Quoted text
▼▼▼
Alabama Court of Civil Appeals

September 20, 2019

Ex parte Michele Cherie Culverhouse
v.
Michele Cherie Culverhouse In re: Corey Lee Culverhouse

          Geneva Circuit Court, DR-19-900077

          PETITION FOR WRIT OF MANDAMUS

          THOMPSON, PRESIDING JUDGE.

         Michele Cherie Culverhouse ("the wife") has petitioned this court for a writ of mandamus directing the Geneva Circuit Court ("the trial court") to vacate a portion of its August 6, 2019, order requiring that she equally share the costs to mediate a divorce action filed by Corey Lee Culverhouse ("the husband"). For the following reasons, we grant the petition and issue the writ.

         The materials submitted to this court indicate that on August 6, 2019, the husband moved the trial court to set a final hearing in the divorce action or, in the alternative, "to set mediation." That same day, the trial court granted that motion; the trial court ordered the husband and the wife to mediate and specified that the husband and the wife equally share the costs of the mediation.

         On that same date, the wife filed a motion asking the trial court to amend its August 6, 2019, order to remove that portion of the order that required her to share in the costs of the mediation. In her motion, the wife argued that she had not agreed to mediation and that, because he had moved for mediation, the husband was required to pay the costs of the mediation. In her August 6, 2019, motion, the wife cited § 6-6-20(b), Ala. Code 1975, and Mackey v. Mackey, 799 So.2d 203 (Ala.Civ.App. 2001). The trial court denied the wife's motion on August 7, 2019.[1] On August 8, 2019, the wife filed another motion asking to be relieved from the requirement that she share in paying the costs of the mediation. The trial court entered an order on August 9, 2019, in which it denied that motion. The wife filed a timely petition for a writ of mandamus on August 16, 2019.
▲▲▲
Dataset records
▼▼▼
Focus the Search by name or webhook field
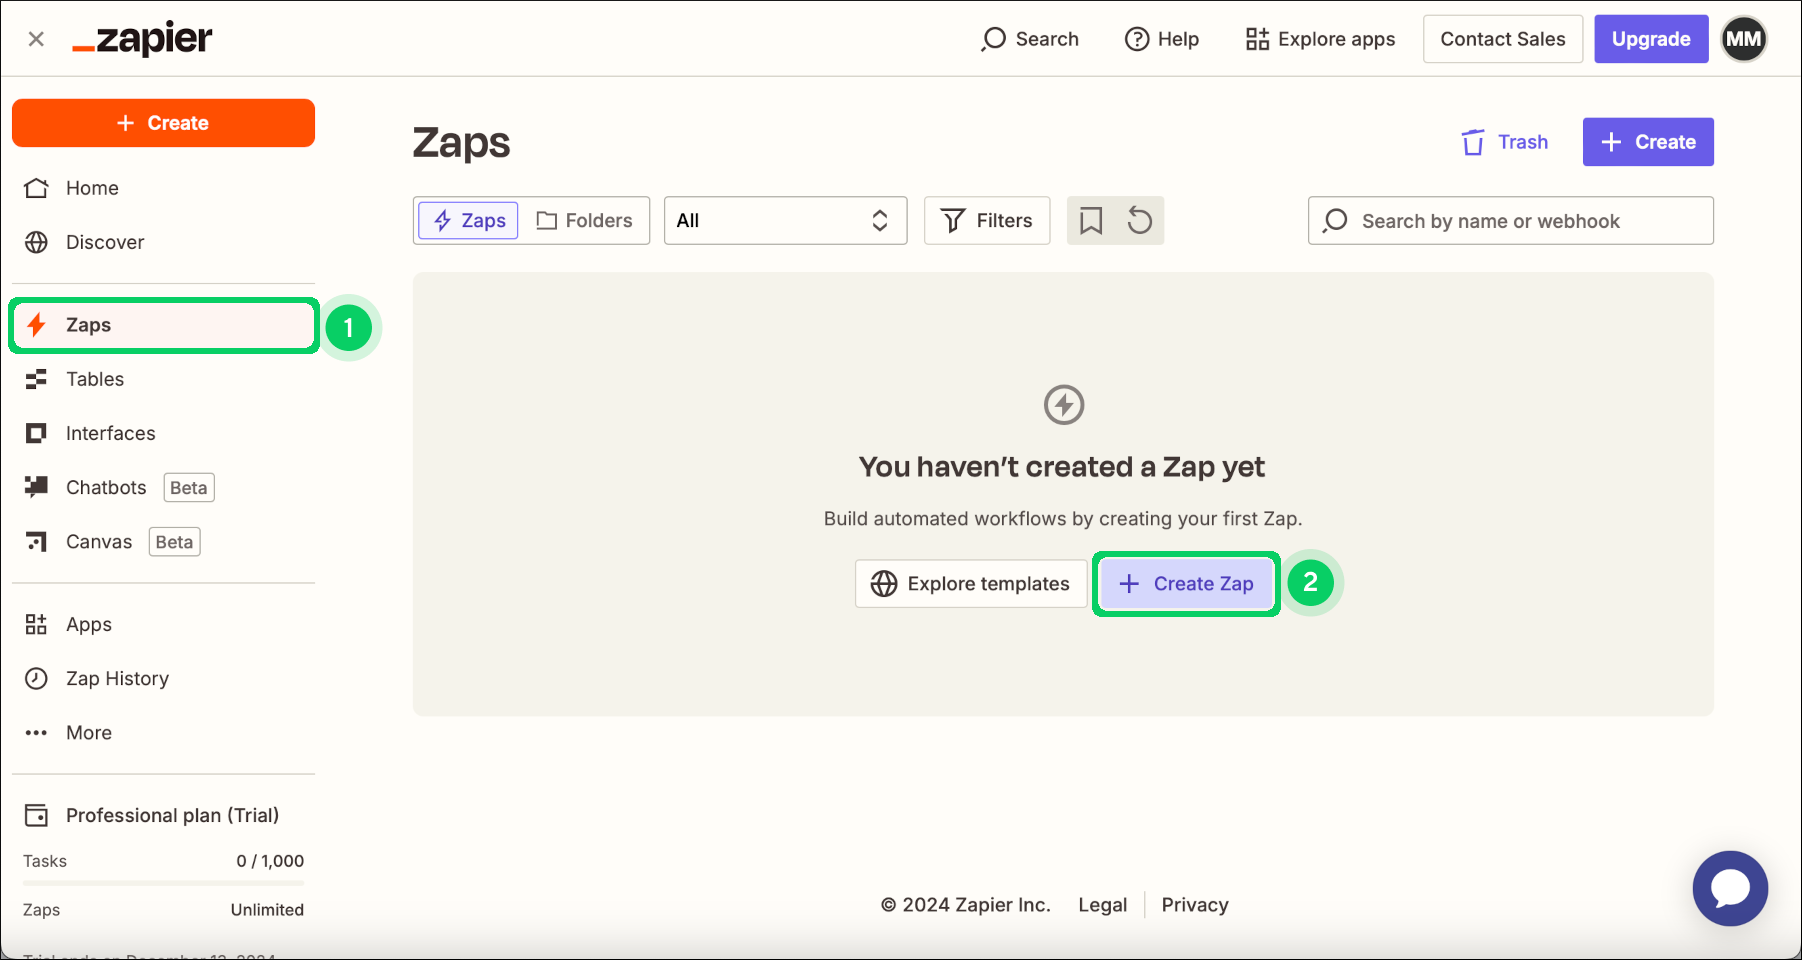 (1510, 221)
▲▲▲
▼▼▼
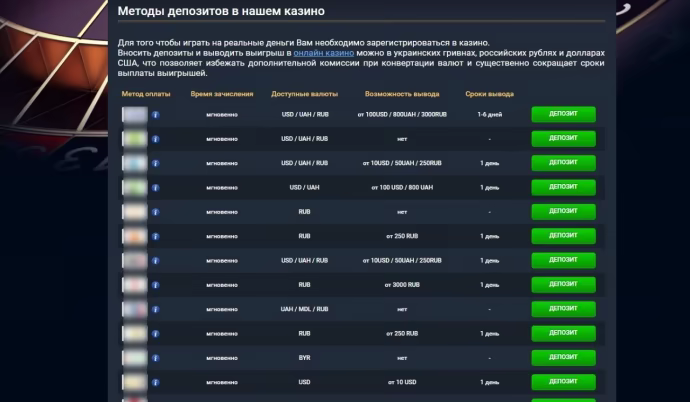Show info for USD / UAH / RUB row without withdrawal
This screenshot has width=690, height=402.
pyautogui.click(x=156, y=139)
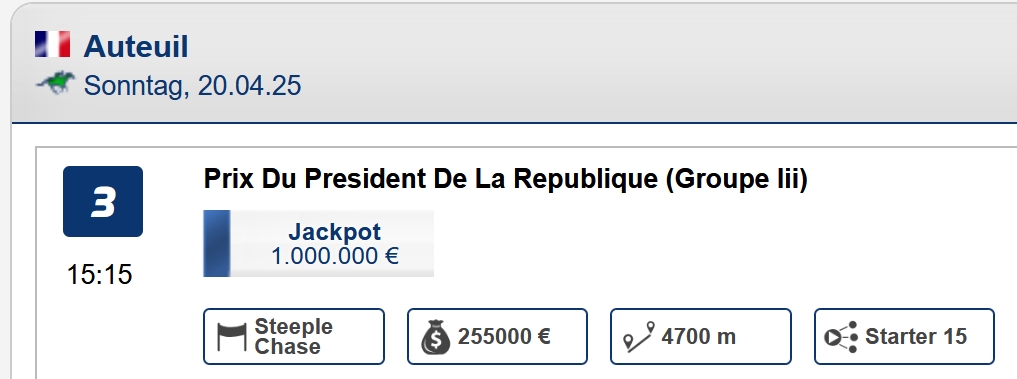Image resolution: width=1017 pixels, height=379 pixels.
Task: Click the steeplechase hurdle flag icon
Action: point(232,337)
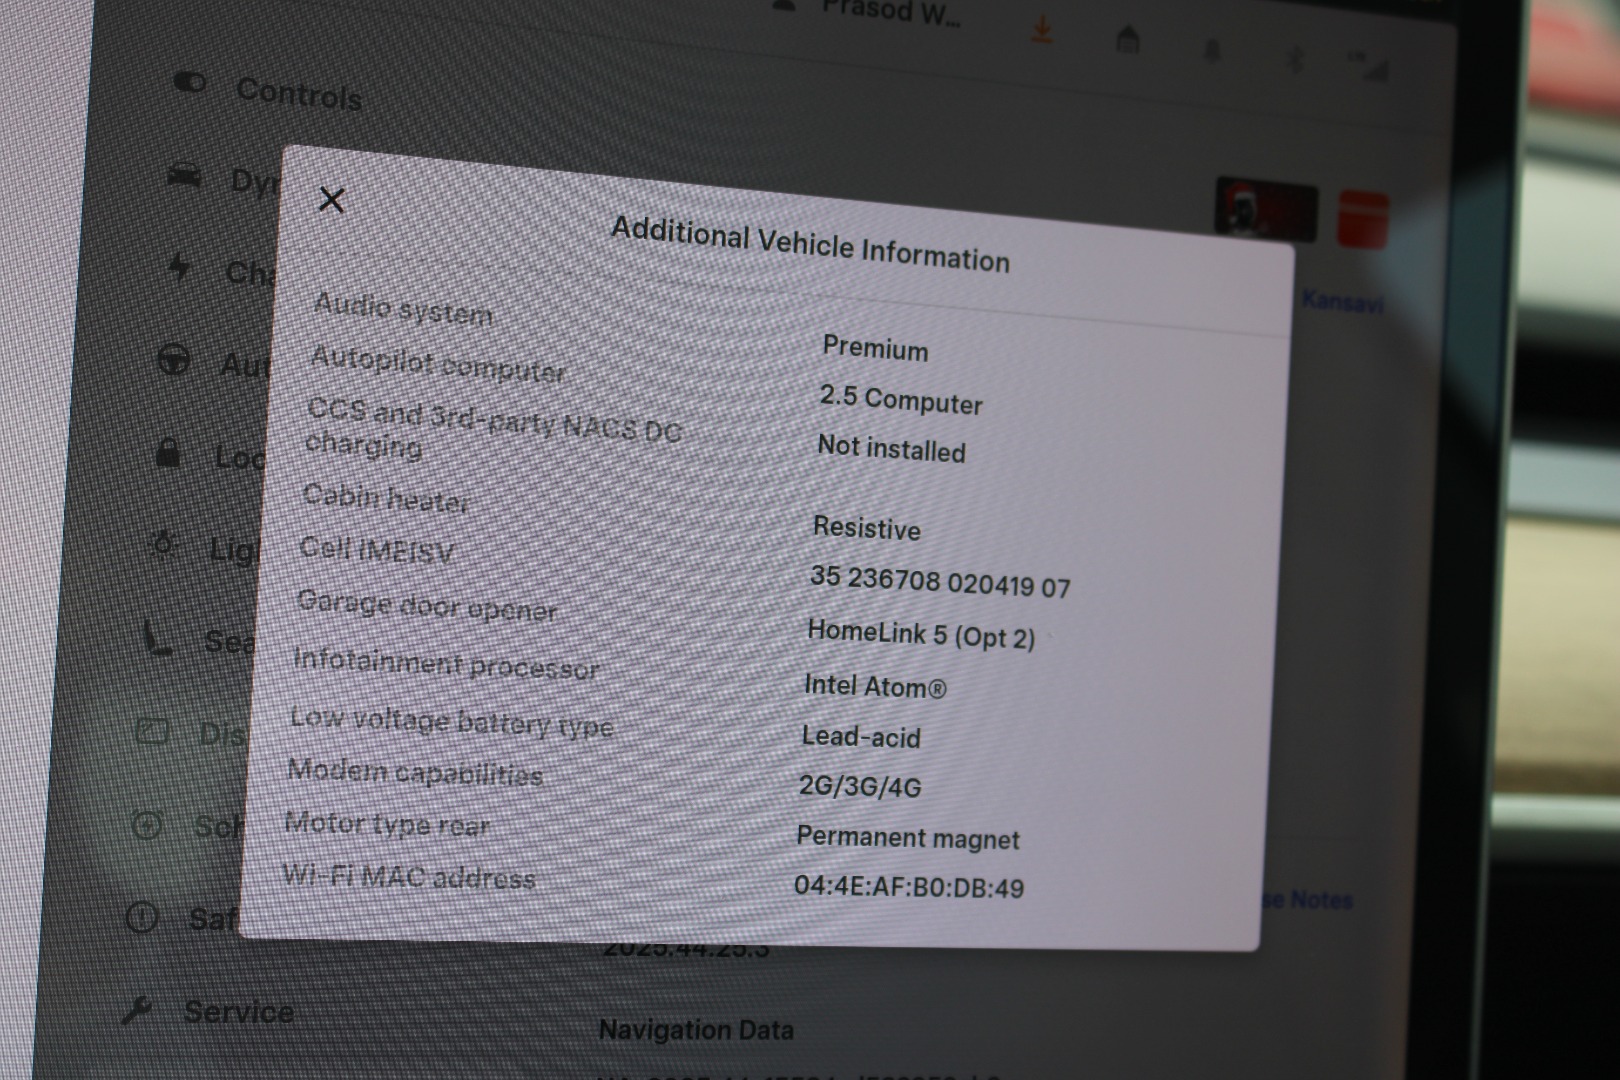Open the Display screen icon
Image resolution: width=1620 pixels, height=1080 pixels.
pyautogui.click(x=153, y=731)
▲▲▲
Stated task 1
According to the court opinion, on what date did the wife file her petition for a writ of mandamus?
Stated task 2
Update the entries from the line with "Show info for" up to and including the line with "pyautogui.click(x=153, y=731)", replacing "Image resolution" with "Screen resolution" and changing nothing else. Give only those lines, without the pictures.
The court opinion and the entries are unrelated material.

Complete response 1
August 16, 2019.

Complete response 2
Show info for USD / UAH / RUB row without withdrawal
This screenshot has width=690, height=402.
pyautogui.click(x=156, y=139)
Screen resolution: width=1017 pixels, height=379 pixels.
Task: Click the steeplechase hurdle flag icon
Action: point(232,337)
Open the Display screen icon
Screen resolution: width=1620 pixels, height=1080 pixels.
pyautogui.click(x=153, y=731)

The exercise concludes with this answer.